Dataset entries
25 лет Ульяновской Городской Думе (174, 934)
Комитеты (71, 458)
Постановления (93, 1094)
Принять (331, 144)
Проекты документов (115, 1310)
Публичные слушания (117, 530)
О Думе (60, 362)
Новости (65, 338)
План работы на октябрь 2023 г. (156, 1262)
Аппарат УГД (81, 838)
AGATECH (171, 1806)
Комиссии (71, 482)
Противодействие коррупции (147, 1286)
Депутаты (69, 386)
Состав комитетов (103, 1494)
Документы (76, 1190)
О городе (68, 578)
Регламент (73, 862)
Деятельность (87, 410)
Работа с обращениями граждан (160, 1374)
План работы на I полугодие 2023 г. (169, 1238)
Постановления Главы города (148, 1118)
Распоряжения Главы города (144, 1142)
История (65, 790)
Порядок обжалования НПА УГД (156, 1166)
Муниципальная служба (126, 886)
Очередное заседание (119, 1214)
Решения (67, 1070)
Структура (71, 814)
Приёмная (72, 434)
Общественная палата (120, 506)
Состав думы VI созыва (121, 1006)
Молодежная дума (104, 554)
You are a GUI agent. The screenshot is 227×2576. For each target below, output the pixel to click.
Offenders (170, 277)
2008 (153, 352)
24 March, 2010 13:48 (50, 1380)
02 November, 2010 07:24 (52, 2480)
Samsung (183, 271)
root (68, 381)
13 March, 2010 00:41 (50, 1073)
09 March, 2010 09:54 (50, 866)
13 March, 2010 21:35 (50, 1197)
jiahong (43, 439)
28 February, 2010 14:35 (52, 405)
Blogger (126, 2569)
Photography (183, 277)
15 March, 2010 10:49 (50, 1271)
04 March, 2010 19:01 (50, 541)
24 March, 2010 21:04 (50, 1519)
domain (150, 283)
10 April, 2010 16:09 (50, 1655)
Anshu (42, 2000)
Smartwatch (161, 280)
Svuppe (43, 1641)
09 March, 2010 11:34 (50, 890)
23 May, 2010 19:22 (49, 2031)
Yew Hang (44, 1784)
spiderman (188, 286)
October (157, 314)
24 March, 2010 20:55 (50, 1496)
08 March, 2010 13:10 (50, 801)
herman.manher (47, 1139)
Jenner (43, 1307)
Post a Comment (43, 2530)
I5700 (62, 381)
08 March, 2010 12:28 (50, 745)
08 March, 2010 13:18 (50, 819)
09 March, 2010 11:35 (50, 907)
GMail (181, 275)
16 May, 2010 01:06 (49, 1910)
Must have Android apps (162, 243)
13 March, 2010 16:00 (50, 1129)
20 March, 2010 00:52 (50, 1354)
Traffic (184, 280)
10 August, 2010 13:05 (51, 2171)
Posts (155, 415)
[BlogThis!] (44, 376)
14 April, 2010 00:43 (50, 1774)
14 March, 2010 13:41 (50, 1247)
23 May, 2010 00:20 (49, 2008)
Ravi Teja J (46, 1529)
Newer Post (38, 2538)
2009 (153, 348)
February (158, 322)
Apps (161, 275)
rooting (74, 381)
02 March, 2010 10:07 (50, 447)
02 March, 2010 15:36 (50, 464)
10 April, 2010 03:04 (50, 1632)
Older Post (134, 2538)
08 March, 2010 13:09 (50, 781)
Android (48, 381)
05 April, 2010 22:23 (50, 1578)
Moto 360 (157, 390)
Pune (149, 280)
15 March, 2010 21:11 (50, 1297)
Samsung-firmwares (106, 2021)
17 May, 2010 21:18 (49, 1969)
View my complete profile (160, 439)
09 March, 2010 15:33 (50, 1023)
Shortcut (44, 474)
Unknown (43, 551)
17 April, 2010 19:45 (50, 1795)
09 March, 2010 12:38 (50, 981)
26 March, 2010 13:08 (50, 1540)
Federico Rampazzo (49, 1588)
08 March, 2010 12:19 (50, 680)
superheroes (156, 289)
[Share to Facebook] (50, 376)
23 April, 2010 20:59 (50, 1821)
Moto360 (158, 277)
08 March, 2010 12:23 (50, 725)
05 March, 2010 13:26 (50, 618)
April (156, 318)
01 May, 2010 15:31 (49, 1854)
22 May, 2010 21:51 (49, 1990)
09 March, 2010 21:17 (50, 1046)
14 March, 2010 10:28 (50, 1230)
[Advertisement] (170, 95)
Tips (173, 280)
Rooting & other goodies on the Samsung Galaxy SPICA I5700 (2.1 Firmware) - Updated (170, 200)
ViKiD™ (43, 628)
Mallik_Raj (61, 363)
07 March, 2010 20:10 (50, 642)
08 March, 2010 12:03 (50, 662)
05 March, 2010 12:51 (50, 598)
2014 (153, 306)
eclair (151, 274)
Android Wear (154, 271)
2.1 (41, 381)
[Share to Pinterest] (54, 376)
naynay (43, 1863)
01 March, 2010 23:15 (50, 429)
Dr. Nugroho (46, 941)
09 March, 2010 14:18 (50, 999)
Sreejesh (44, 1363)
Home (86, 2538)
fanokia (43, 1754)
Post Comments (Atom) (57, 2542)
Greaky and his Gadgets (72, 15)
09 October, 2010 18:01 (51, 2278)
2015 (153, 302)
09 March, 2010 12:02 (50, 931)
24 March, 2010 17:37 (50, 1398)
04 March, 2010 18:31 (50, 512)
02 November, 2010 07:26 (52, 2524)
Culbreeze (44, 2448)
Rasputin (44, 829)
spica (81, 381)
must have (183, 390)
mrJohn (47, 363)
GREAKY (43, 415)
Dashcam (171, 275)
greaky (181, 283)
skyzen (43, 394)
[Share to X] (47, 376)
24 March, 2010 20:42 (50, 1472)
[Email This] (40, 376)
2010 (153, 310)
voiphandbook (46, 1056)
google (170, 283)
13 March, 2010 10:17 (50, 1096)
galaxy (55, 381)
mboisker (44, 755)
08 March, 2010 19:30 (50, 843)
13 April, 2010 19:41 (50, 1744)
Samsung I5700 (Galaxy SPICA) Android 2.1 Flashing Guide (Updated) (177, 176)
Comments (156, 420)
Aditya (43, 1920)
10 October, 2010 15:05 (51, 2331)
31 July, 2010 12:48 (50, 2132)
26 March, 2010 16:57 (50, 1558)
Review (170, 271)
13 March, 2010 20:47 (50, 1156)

How to complete this task:
Within the records above, determine the number of lines that hold the word "Android" and return only that value.

Result of the exercise:
4